Keynote Speakers – Day 2
Jakob Zeitler

Title: Machine Learning for Material Science: Using Bayesian Optimisation to create a sustainable materials future
Abstract: Learning a statistical model of natural phenomena is usually limited by the cost of running experiments. With machine learning, we can choose the experiments with the maximum gain of statistical information, e.g. for optimising yield of alternative protein. Bayesian Optimisation is such a popular method and has found wide applications across robotics, physics, chemistry, material design and drug development. This talk will give an overview of machine learning for optimisation with a specific focus on how to exploit expert knowledge such as molecular simulations, multiple fidelities and more to accelerate the search in a variety of applications.

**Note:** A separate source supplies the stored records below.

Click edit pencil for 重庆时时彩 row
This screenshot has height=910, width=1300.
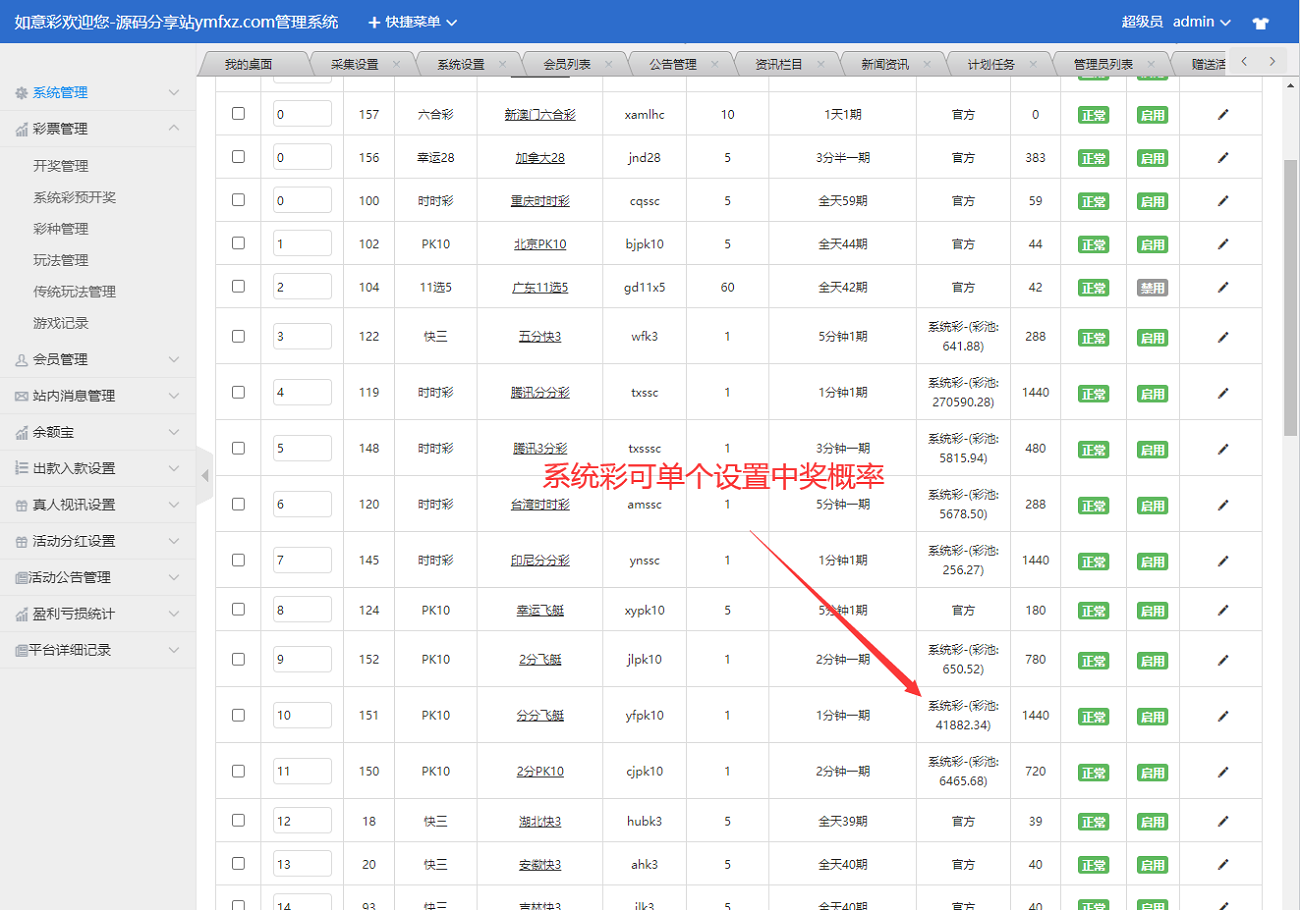(1222, 201)
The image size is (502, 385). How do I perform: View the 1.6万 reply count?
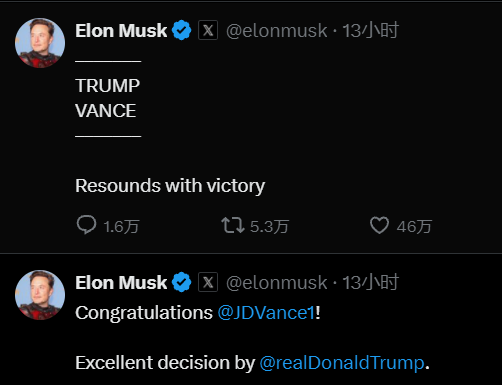click(121, 227)
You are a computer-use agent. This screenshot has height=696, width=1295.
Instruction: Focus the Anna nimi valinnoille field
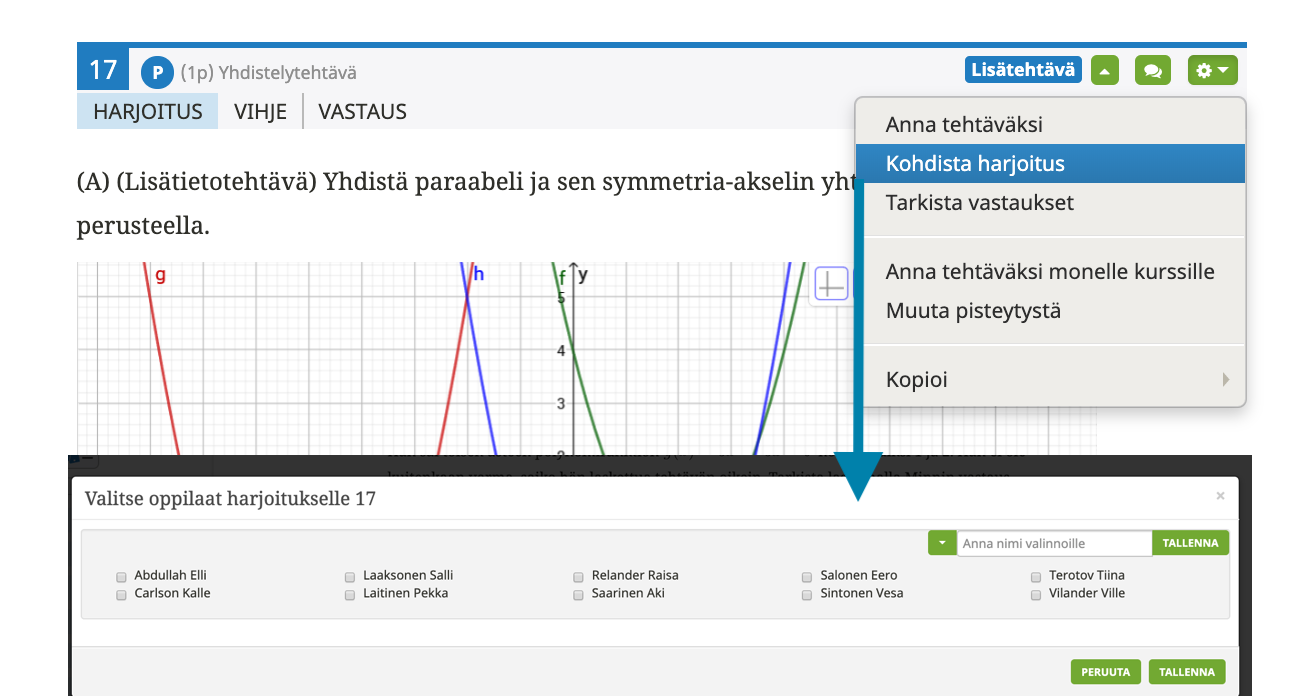pyautogui.click(x=1054, y=543)
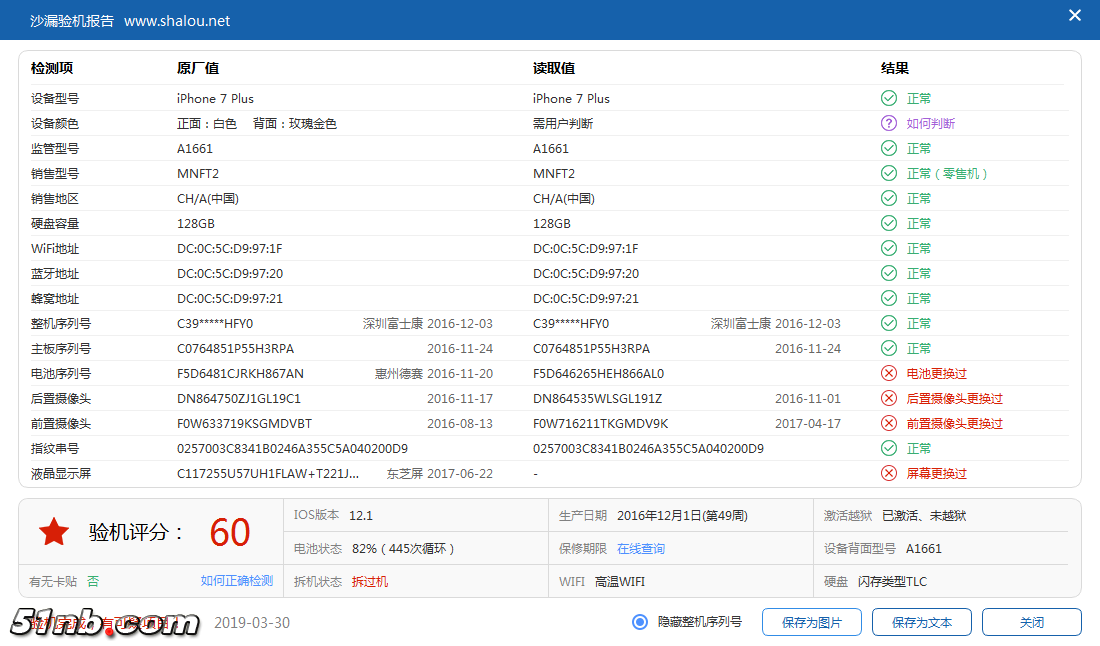
Task: Click the green check icon next to 指纹串号
Action: click(889, 448)
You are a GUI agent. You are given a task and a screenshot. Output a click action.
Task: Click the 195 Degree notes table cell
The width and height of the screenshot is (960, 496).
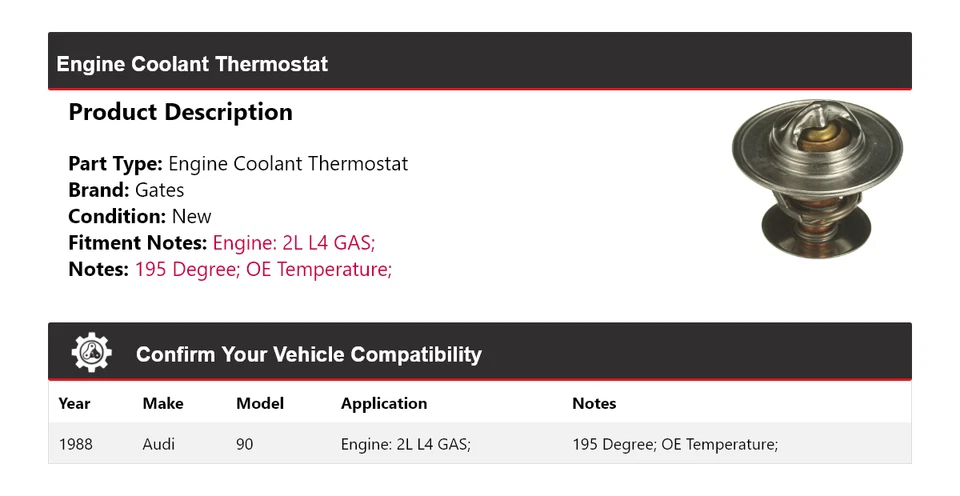(x=675, y=444)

Bio: Jakob Zeitler is a final year PhD at UCL’s AI Centre where he researches causal inference and efficient experimentation. At the moment he is leading an Innovate UK grant as Founder of Matterhorn that explores efficient discovery of materials using machine learning. He previously interned with Spotify Research, yielding both a paper in the field of causal inference and a patent in the field of music for education. Read more on http://jakob-zeitler.de
Steven Schockaert

Title: Distilling Conceptual Knowledge from Language Models
Abstract: Knowledge about the properties of concepts, and the relationships between them, plays a vital role in many applications. For instance, in the context of zero-shot and few-shot learning, prior knowledge about the meaning of the class labels can often counteract the paucity of the training data. Conceptual knowledge can be modelled in several ways, e.g. using symbolic logic, using natural language assertions, or using vector space encodings. In this talk, I will focus on the latter approach, and in particular on the problem of learning concept embeddings, which intuitively capture the semantic properties of concepts, and relation embeddings, which intuitively capture how concepts are related. I will give an overview of different strategies that have been proposed in recent years for distilling such representations from language models, and provide some examples of the applications they enable.
Bio: Steven Schockaert is a professor at Cardiff University, working at the intersection of Natural Language Understanding and Knowledge Representation and Reasoning. He was the recipient of the ECCAI Doctoral Dissertation Award, the IBM Belgium Prize for Computer Science, and the ACL 2023 outstanding paper award, among others. He is co-editor-in-chief of “AI Communications”, and serves on the editorial board of “Machine Learning” and of “Neurosymbolic Artificial Intelligence”.
Getting to The Bristol Hotel
Prince Street, Bristol, BS1 4QE
By Car:
Car parking is available for £11 per car for all guests/delegates. Guests/delegates should park in the Prince Street NCP. There are QR codes to scan in the conference centre to register cars and pay, or alternatively at the hotel reception. Please don’t pay directly at the car park machines, or by scanning the QR codes in the car park itself, as you will not receive the discounted rate, and this cannot be refunded once you have paid. Car parking spaces are available on a first come first served basis. The hotel is within the City of Bristol Clean Air Zone and older vehicles may incur a charge. You can check your car here.
By Train
Bristol Temple Meads Train Station is a 15 minute walk from the hotel. A taxi from the station is around a 5 minute journey and a £5 fare.
By Bus
Bristol Bus/Coach Station is a 15 minute walk from the hotel. Bus service 74 from Bristol Temple Meads stops on Broad Quay (The Centre), which is a continuation of Prince Street and only a short walk from the hotel. Bus service A1 (the airport flyer) links the bus station, the train station and the airport, and stops immediately outside the hotel, but is more expensive than the 74.